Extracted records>
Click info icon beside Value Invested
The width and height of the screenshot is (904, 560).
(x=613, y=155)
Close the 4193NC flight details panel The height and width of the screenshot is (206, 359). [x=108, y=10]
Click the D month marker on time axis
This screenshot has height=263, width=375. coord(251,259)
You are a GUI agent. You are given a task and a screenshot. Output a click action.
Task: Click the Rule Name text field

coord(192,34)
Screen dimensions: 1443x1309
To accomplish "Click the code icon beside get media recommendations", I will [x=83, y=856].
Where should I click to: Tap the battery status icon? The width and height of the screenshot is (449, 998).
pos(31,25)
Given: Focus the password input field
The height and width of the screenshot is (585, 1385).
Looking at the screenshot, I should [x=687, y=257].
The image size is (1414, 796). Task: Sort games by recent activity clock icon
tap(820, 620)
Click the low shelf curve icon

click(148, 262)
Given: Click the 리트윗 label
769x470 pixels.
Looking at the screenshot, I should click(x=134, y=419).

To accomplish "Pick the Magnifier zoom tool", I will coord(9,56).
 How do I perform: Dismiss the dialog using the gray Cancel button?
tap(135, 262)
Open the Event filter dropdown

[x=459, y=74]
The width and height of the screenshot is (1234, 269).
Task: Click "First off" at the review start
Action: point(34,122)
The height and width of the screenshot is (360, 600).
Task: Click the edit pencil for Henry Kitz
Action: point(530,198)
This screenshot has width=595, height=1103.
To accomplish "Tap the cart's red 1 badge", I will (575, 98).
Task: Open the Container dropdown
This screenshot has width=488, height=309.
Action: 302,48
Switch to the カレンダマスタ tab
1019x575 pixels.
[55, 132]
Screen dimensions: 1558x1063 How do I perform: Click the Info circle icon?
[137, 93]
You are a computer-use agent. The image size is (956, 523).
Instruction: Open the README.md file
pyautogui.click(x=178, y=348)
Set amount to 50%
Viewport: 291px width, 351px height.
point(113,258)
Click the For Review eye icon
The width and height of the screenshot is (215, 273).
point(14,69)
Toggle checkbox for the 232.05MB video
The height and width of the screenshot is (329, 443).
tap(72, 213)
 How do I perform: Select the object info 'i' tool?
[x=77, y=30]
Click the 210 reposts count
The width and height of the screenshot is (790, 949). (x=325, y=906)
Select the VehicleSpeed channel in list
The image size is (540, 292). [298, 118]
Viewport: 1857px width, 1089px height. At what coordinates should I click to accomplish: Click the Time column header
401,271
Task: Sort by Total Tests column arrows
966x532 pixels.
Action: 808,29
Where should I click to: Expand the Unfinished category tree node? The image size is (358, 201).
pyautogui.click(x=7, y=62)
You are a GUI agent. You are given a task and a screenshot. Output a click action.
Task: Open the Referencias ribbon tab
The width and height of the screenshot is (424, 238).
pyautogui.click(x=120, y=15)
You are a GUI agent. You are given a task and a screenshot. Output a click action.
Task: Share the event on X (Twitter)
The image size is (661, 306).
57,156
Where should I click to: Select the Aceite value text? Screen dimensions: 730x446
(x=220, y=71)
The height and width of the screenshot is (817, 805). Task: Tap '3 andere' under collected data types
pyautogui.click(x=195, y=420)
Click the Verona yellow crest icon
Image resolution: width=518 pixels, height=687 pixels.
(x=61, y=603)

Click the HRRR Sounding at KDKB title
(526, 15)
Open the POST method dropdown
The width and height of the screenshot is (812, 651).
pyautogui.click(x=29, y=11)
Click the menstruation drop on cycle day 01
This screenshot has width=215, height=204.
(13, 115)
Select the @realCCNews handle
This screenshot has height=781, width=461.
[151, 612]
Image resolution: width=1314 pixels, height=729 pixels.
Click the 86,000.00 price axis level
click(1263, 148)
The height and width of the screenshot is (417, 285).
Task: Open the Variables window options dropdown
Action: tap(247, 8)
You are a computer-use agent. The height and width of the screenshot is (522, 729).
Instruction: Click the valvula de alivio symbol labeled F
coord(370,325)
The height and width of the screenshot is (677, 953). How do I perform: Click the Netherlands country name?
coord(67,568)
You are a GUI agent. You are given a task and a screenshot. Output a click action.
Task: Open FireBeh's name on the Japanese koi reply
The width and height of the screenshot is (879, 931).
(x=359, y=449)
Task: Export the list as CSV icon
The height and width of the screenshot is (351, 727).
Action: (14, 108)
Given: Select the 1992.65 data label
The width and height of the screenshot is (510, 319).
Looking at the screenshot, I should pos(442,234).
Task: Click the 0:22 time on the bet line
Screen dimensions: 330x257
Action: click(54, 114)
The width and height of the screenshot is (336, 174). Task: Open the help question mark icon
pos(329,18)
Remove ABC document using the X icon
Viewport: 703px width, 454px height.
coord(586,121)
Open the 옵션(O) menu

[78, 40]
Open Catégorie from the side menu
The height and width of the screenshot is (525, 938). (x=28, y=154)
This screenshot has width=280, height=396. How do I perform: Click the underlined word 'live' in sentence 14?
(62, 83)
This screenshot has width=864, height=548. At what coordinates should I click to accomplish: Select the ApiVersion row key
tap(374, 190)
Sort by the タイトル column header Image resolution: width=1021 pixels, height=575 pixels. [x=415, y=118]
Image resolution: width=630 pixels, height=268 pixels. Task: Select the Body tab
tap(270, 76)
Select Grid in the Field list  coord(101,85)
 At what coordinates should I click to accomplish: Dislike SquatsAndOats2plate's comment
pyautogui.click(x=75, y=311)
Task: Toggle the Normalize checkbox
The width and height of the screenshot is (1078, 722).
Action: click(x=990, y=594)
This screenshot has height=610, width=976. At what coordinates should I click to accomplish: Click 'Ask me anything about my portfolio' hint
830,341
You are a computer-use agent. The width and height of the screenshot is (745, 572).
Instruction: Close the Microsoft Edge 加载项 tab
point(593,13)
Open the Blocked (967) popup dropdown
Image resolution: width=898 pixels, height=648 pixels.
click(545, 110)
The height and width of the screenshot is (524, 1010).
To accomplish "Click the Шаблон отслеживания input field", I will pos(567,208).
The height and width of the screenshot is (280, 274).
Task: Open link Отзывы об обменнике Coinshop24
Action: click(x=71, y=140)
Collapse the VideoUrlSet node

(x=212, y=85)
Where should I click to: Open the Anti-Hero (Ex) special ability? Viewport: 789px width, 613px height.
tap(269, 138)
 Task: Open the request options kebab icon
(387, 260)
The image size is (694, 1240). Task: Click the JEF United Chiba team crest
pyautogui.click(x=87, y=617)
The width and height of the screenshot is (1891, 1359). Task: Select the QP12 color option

Instructions to follow>
Repeat, word for word, all the lines above.

Task result>
Click info icon beside Value Invested
The width and height of the screenshot is (904, 560).
(x=613, y=155)
Close the 4193NC flight details panel The height and width of the screenshot is (206, 359). [x=108, y=10]
Click the D month marker on time axis
This screenshot has height=263, width=375. coord(251,259)
You are a GUI agent. You are given a task and a screenshot. Output a click action.
Task: Click the Rule Name text field

coord(192,34)
Screen dimensions: 1443x1309
To accomplish "Click the code icon beside get media recommendations", I will [x=83, y=856].
Where should I click to: Tap the battery status icon? The width and height of the screenshot is (449, 998).
pos(31,25)
Given: Focus the password input field
The height and width of the screenshot is (585, 1385).
Looking at the screenshot, I should [x=687, y=257].
The image size is (1414, 796). Task: Sort games by recent activity clock icon
tap(820, 620)
Click the low shelf curve icon

click(148, 262)
Given: Click the 리트윗 label
769x470 pixels.
Looking at the screenshot, I should click(x=134, y=419).

To accomplish "Pick the Magnifier zoom tool", I will coord(9,56).
 How do I perform: Dismiss the dialog using the gray Cancel button?
tap(135, 262)
Open the Event filter dropdown

[x=459, y=74]
The width and height of the screenshot is (1234, 269).
Task: Click "First off" at the review start
Action: point(34,122)
The height and width of the screenshot is (360, 600).
Task: Click the edit pencil for Henry Kitz
Action: point(530,198)
This screenshot has width=595, height=1103.
To accomplish "Tap the cart's red 1 badge", I will (575, 98).
Task: Open the Container dropdown
This screenshot has width=488, height=309.
Action: 302,48
Switch to the カレンダマスタ tab
1019x575 pixels.
[55, 132]
Screen dimensions: 1558x1063 How do I perform: Click the Info circle icon?
[137, 93]
You are a computer-use agent. The image size is (956, 523).
Instruction: Open the README.md file
pyautogui.click(x=178, y=348)
Set amount to 50%
Viewport: 291px width, 351px height.
point(113,258)
Click the For Review eye icon
The width and height of the screenshot is (215, 273).
point(14,69)
Toggle checkbox for the 232.05MB video
The height and width of the screenshot is (329, 443).
tap(72, 213)
 How do I perform: Select the object info 'i' tool?
[x=77, y=30]
Click the 210 reposts count
The width and height of the screenshot is (790, 949). (x=325, y=906)
Select the VehicleSpeed channel in list
The image size is (540, 292). [298, 118]
Viewport: 1857px width, 1089px height. At what coordinates should I click to accomplish: Click the Time column header
401,271
Task: Sort by Total Tests column arrows
966x532 pixels.
Action: 808,29
Where should I click to: Expand the Unfinished category tree node? The image size is (358, 201).
pyautogui.click(x=7, y=62)
You are a GUI agent. You are given a task and a screenshot. Output a click action.
Task: Open the Referencias ribbon tab
The width and height of the screenshot is (424, 238).
pyautogui.click(x=120, y=15)
You are a GUI agent. You are given a task and a screenshot. Output a click action.
Task: Share the event on X (Twitter)
The image size is (661, 306).
57,156
Where should I click to: Select the Aceite value text? Screen dimensions: 730x446
(x=220, y=71)
The height and width of the screenshot is (817, 805). Task: Tap '3 andere' under collected data types
pyautogui.click(x=195, y=420)
Click the Verona yellow crest icon
Image resolution: width=518 pixels, height=687 pixels.
(x=61, y=603)

Click the HRRR Sounding at KDKB title
(526, 15)
Open the POST method dropdown
The width and height of the screenshot is (812, 651).
pyautogui.click(x=29, y=11)
Click the menstruation drop on cycle day 01
This screenshot has width=215, height=204.
(13, 115)
Select the @realCCNews handle
This screenshot has height=781, width=461.
[151, 612]
Image resolution: width=1314 pixels, height=729 pixels.
Click the 86,000.00 price axis level
click(1263, 148)
The height and width of the screenshot is (417, 285).
Task: Open the Variables window options dropdown
Action: tap(247, 8)
You are a computer-use agent. The height and width of the screenshot is (522, 729).
Instruction: Click the valvula de alivio symbol labeled F
coord(370,325)
The height and width of the screenshot is (677, 953). How do I perform: Click the Netherlands country name?
coord(67,568)
You are a GUI agent. You are given a task and a screenshot. Output a click action.
Task: Open FireBeh's name on the Japanese koi reply
The width and height of the screenshot is (879, 931).
(x=359, y=449)
Task: Export the list as CSV icon
The height and width of the screenshot is (351, 727).
Action: (14, 108)
Given: Select the 1992.65 data label
The width and height of the screenshot is (510, 319).
Looking at the screenshot, I should pos(442,234).
Task: Click the 0:22 time on the bet line
Screen dimensions: 330x257
Action: click(54, 114)
The width and height of the screenshot is (336, 174). Task: Open the help question mark icon
pos(329,18)
Remove ABC document using the X icon
Viewport: 703px width, 454px height.
coord(586,121)
Open the 옵션(O) menu

[78, 40]
Open Catégorie from the side menu
The height and width of the screenshot is (525, 938). (x=28, y=154)
This screenshot has width=280, height=396. How do I perform: Click the underlined word 'live' in sentence 14?
(62, 83)
This screenshot has width=864, height=548. At what coordinates should I click to accomplish: Select the ApiVersion row key
tap(374, 190)
Sort by the タイトル column header Image resolution: width=1021 pixels, height=575 pixels. [x=415, y=118]
Image resolution: width=630 pixels, height=268 pixels. Task: Select the Body tab
tap(270, 76)
Select Grid in the Field list  coord(101,85)
 At what coordinates should I click to accomplish: Dislike SquatsAndOats2plate's comment
pyautogui.click(x=75, y=311)
Task: Toggle the Normalize checkbox
The width and height of the screenshot is (1078, 722).
Action: click(x=990, y=594)
This screenshot has height=610, width=976. At what coordinates should I click to accomplish: Click 'Ask me anything about my portfolio' hint
830,341
You are a computer-use agent. The width and height of the screenshot is (745, 572).
Instruction: Close the Microsoft Edge 加载项 tab
point(593,13)
Open the Blocked (967) popup dropdown
Image resolution: width=898 pixels, height=648 pixels.
click(545, 110)
The height and width of the screenshot is (524, 1010).
To accomplish "Click the Шаблон отслеживания input field", I will pos(567,208).
The height and width of the screenshot is (280, 274).
Task: Open link Отзывы об обменнике Coinshop24
Action: click(x=71, y=140)
Collapse the VideoUrlSet node

(x=212, y=85)
Where should I click to: Open the Anti-Hero (Ex) special ability? Viewport: 789px width, 613px height.
tap(269, 138)
 Task: Open the request options kebab icon
(387, 260)
The image size is (694, 1240). Task: Click the JEF United Chiba team crest
pyautogui.click(x=87, y=617)
The width and height of the screenshot is (1891, 1359). Task: Select the QP12 color option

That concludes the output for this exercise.